Esta vez quiero hablaros de uno de mis libros favoritos sobre la crianza de los niños. Disciplina sin lágrimas escrito por el psiquiatra Daniel J. Siegel y la psicoterapeuta Tina Payne Bryson.

El libro trata sobre la importancia del vínculo entre el desarrollo neurológico del niño y el modo en que los padres reaccionan ante la mala conducta de este. Además nos ofrece herramientas y consejos sobre cómo educar con firmeza pero siempre con cariño. Los autores nos recuerdan que la disciplina tiene que ver con la enseñanza y no con el castigo. No obstante, la conexión debe ser nuestra primera respuesta prácticamente en cualquier situación disciplinaria. No solo porque puede ayudarnos a superar el problema a corto plazo, no solo porque convertirá a nuestros hijos en mejores personas a largo plazo, sino también, y eso es lo más importante, porque nos ayuda a transmitir lo mucho que valoramos la relación.

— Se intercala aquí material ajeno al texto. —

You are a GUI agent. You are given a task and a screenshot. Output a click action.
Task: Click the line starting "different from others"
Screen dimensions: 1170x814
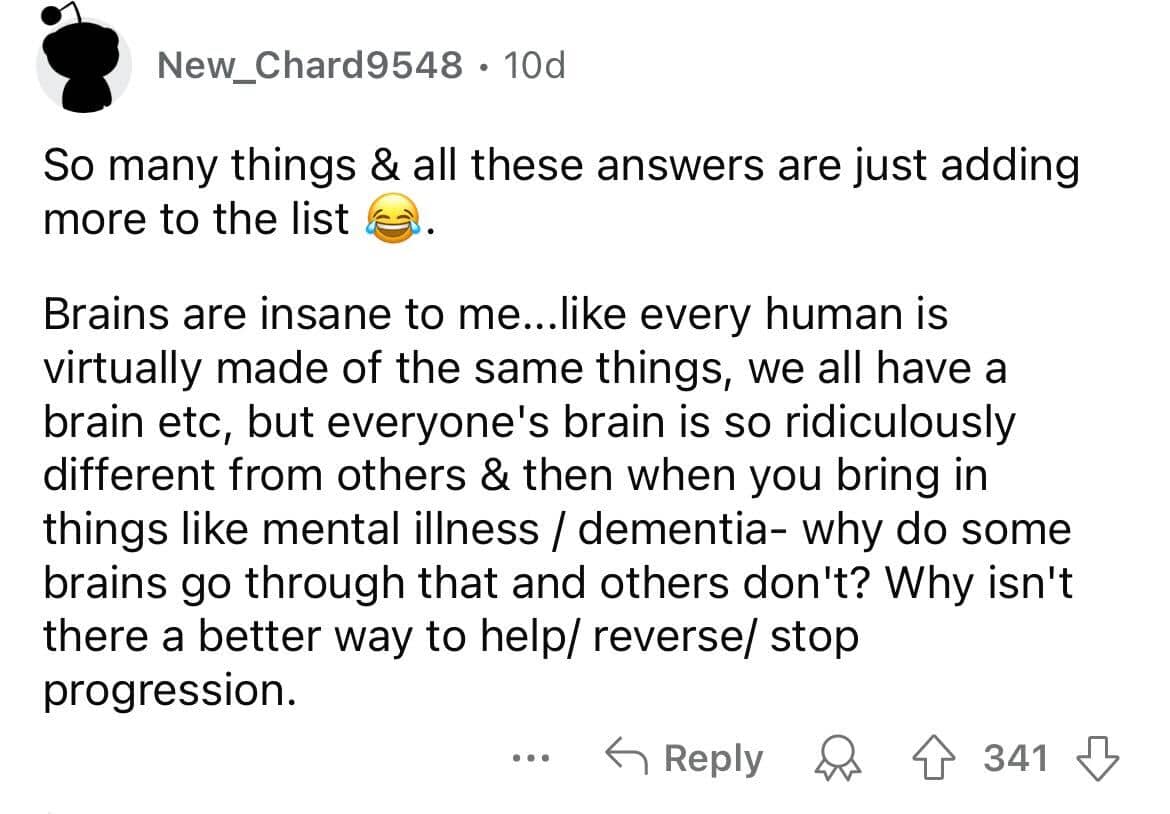click(x=514, y=476)
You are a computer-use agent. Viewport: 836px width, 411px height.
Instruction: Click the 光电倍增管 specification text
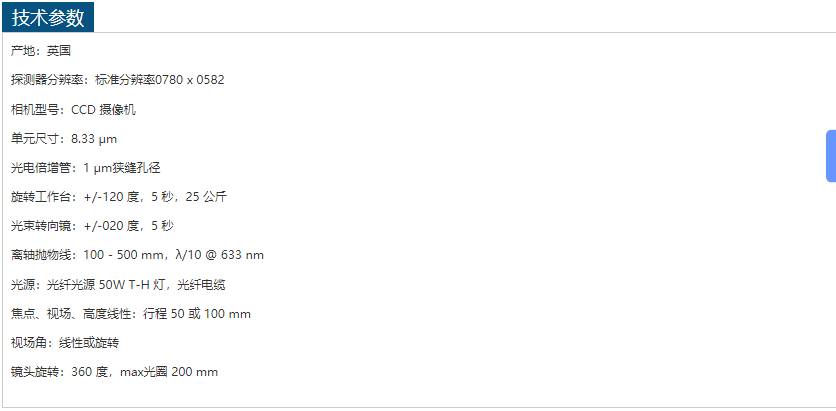coord(86,168)
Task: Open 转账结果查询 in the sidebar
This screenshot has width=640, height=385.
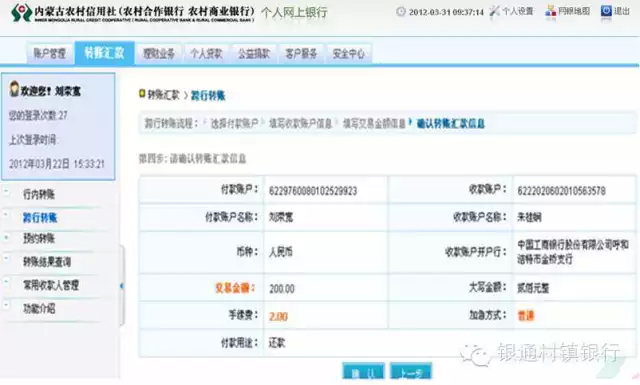Action: pos(47,262)
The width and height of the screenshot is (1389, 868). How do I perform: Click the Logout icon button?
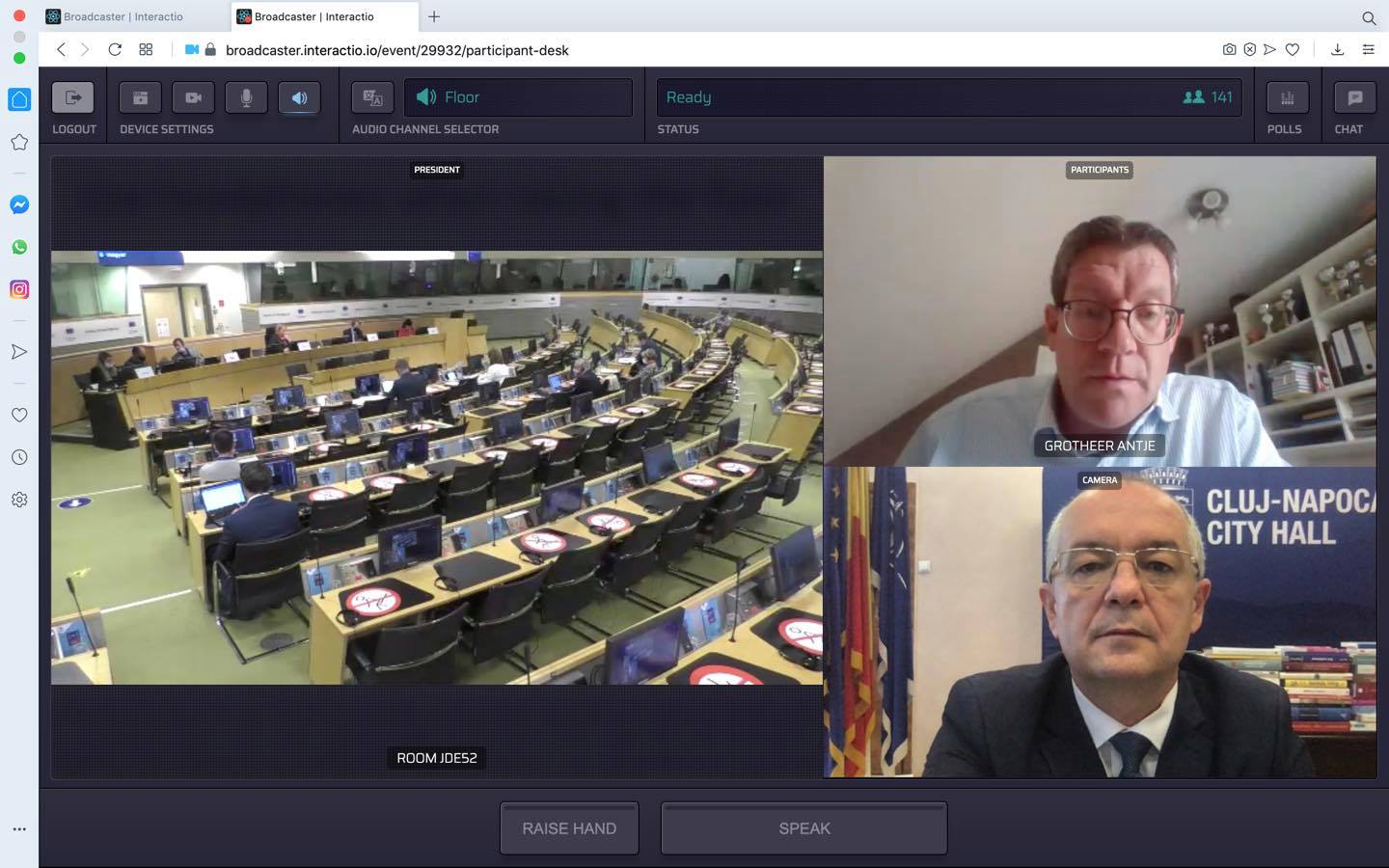click(73, 97)
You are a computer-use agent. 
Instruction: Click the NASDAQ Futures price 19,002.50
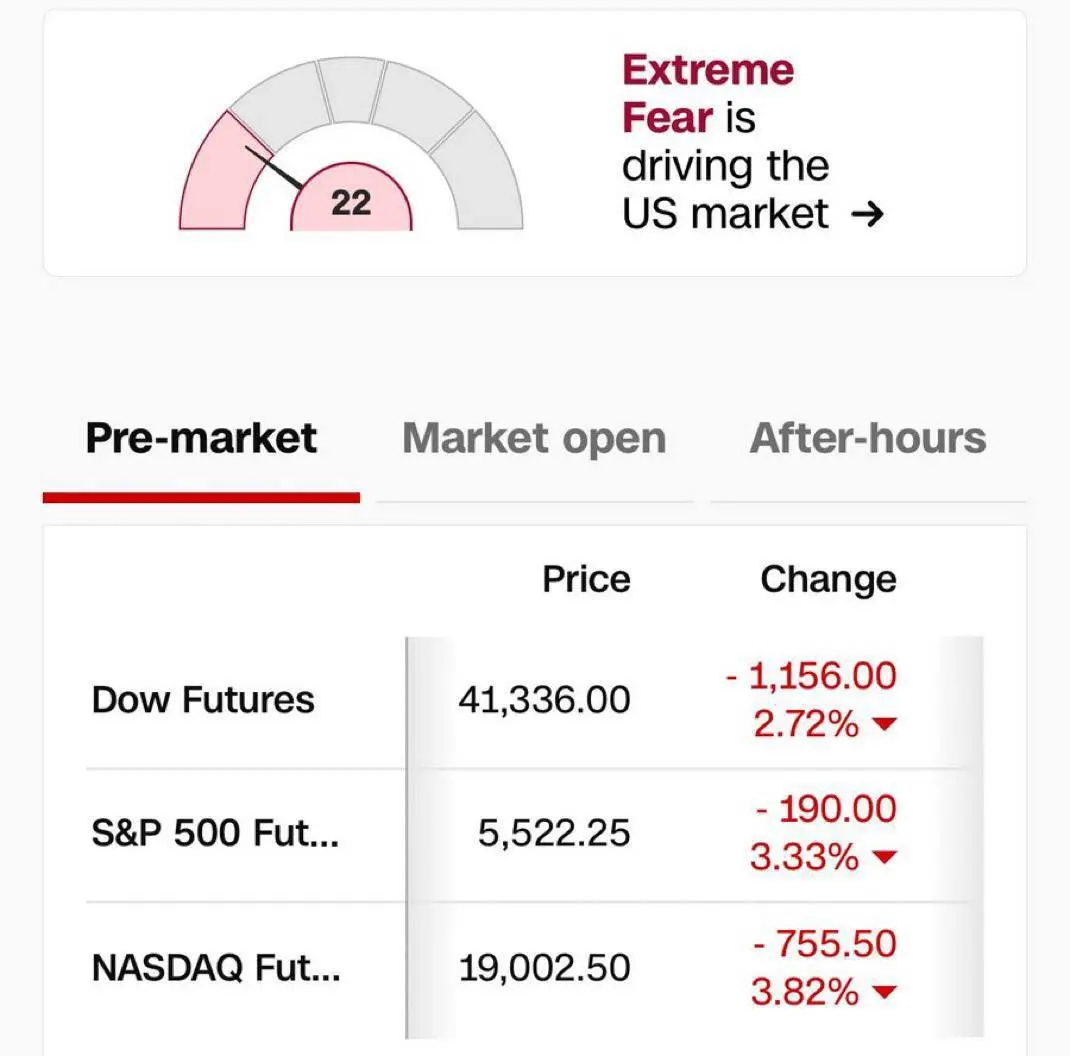click(544, 968)
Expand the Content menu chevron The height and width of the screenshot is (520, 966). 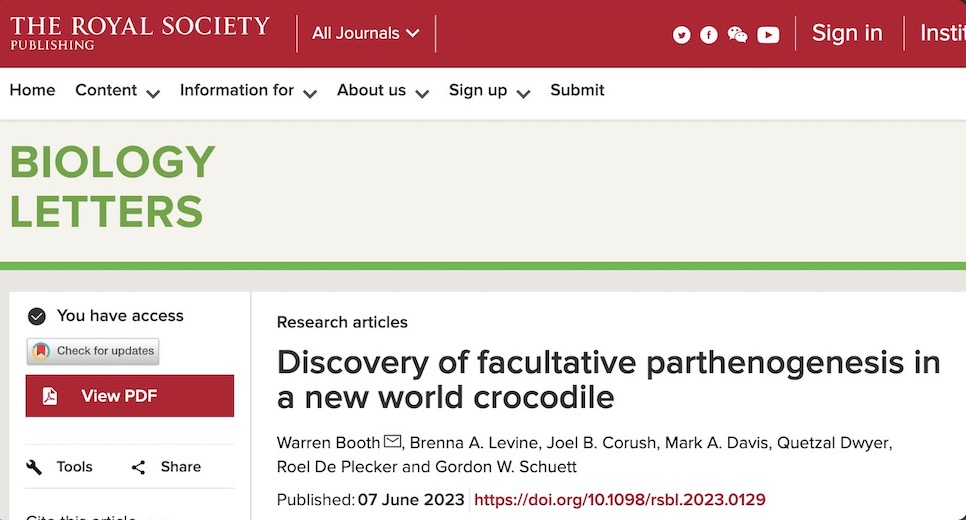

En el libro los autores nos explican que el cerebro está formado por una parte racional y otra irracional que en momentos de tensión o comportamientos inadecuados quedan desconectadas. Por eso es necesario que ayudemos a los niños a reconectar los dos cerebros para que el “cerebro pleno” les permita redirigir su conducta y convertir una rabieta en una oportunidad para crecer. Tal y como dicen los mismos autores, «La disciplina sin lágrimas nos permite comunicar a nuestros hijos esto: “Estoy contigo. Tienes mi apoyo. Incluso cuando estás enfadado y no me gusta tu manera de actuar, te quiero y estoy a tu lado. Entiendo que lo estás pasando mal y aquí me tienes”».

Al final del libro tenemos cuatro recursos adicionales. El primero es una nota-resumen de dos hojas “para la nevera” sobre los aspectos más esenciales del libro, presentado de tal forma que podemos recordar fácilmente los principios y estrategias fundamentales. Después dos historias de los autores y los errores disciplinarios cometidos con sus propios hijos, para recordarnos que nadie es perfecto. A continuación hay un resumen de tres páginas con los principios clave de la disciplina sin lágrimas para mostrar a las personas que cuiden de los niños (abuelos, canguros, amigos…). Por último una lista titulada Veinte errores de disciplina que cometen incluso los padres fantásticos que vuelven a ser recordatorios de los principios y cuestiones básicas que se plantean a lo largo del libro.

Es un libro completísimo que me gustó mucho, explicado de una forma sencilla apoyándose con dibujos y ejemplos de diálogos de casos reales. Así que es un libro que recomiendo para todas las personas que quieran ejercer una disciplina consciente, empática y afectuosa.